Software

Notion vs Obsidian: Which Note-Taking App Wins?

Notion VS Obsidian
Notion vs Obsidian: Which Note-Taking App Wins?

The note-taking world has polarized around two philosophies: cloud-first all-in-one workspaces (Notion) versus local-first markdown editors (Obsidian). Both have passionate followings. Both excel in different scenarios. Let’s find your match.

The Core Philosophies

Notion is a database-powered workspace that handles notes, docs, wikis, project management, and more. It’s designed for teams and individuals who want everything in one place, accessible from any device.

Obsidian is different. It’s a markdown editor that stores files locally on your device. Your notes are plain text files. you own them completely. The magic comes from how notes link together, creating a personal knowledge graph.

Feature Comparison

FeatureNotionObsidian
Data StorageCloudLocal (your device)
Offline AccessLimitedFull
Mobile AppsExcellentGood
CollaborationReal-timeGit-based
Knowledge GraphLimitedNative

Organization and Structure

Notion uses a drag-and-drop page system with nested hierarchies. You can create databases with properties, views (table, board, calendar, gallery), and relations between databases. It’s powerful but has a learning curve.

Obsidian is simpler: folders and files. That’s it. But the power comes from [[wiki-style linking]] between notes. Build your own structure as you go. The graph view shows how everything connects.

Writing Experience

Notion’s block-based editor is intuitive. Drag blocks around, convert between types, and build rich layouts. The slash command menu makes adding elements fast. It’s great for documents that need formatting.

Obsidian embraces markdown. If you know markdown, you’ll feel at home. If not, you’ll learn. The learning curve pays off. you have precise control over formatting. Live preview mode shows exactly how your content will render.

Plugins and Customization

Obsidian wins here decisively. With hundreds of community plugins, you can add:

  • Advanced tables (Dataview, Advanced Tables)
  • Task management (Tasks plugin)
  • PDF annotation
  • Slide presentations
  • Canvas for visual thinking
  • And much more

Notion has integrations and APIs, but it’s more constrained. You can embed content and use integrations, but you can’t fundamentally change how Notion works.

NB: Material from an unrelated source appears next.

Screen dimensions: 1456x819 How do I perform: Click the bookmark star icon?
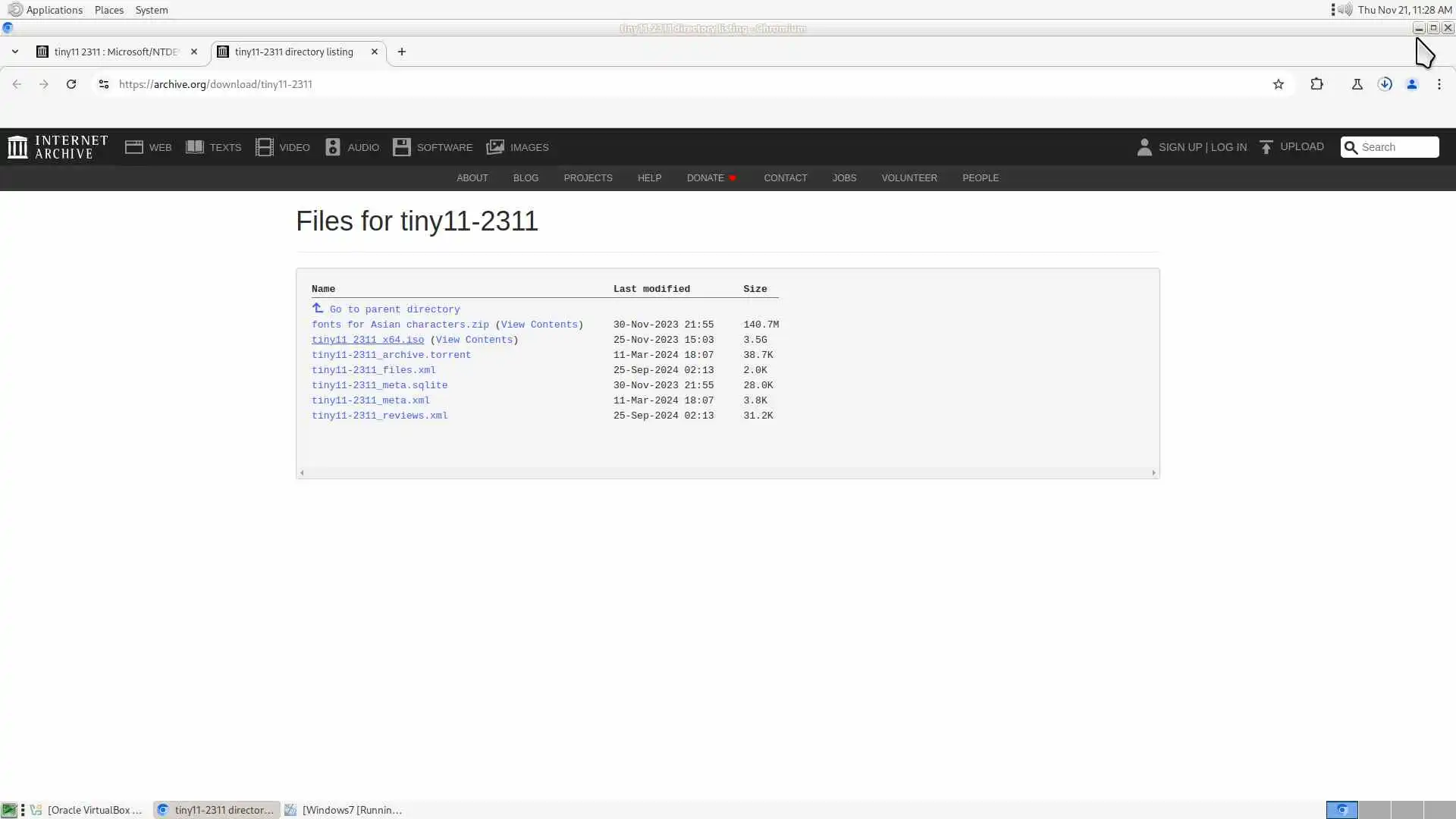1278,84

Data Ownership and Security

This is where the philosophical split matters most.

Notion: Your data lives on Notion’s servers. They have good security, but you’re trusting a third party. If Notion goes down or changes terms, your data is affected. They offer exports, but they’re not instantaneous.

Obsidian: Your notes are plain markdown files on your computer. You completely own them. Sync to other devices is optional (paid feature). No subscription required for core functionality.

Team Collaboration

Notion excels here. Real-time collaboration, comments, mentions, and shared workspaces are built in. It’s designed for teams from day one.

Obsidian is primarily single-user. You can share files via Git or paid sync, but it’s not designed for live collaboration. For teams wanting Obsidian, it’s a harder sell.

Mobile Experience

Notion’s mobile apps are polished. Quick capture, good sync, responsive design. It’s a pleasure to use on phones and tablets.

Obsidian’s mobile app is functional but less refined. It’s gotten better, but it doesn’t feel as native. The core experience is better on desktop.

Making the Choice

There’s no universal winner. only the right tool for your situation.

Choose Notion if:

  • You need real-time collaboration
  • You want everything (notes, projects, wikis) in one app
  • You’re comfortable with cloud storage
  • You prefer visual, block-based editing
  • Your team needs to share and edit together

Choose Obsidian if:

  • You want complete data ownership
  • You need offline access
  • You value the knowledge graph and linking
  • You want deep customization
  • Markdown is your friend

Many power users actually use both: Notion for team projects and collaborative docs, Obsidian for personal knowledge management. That’s a perfectly valid approach.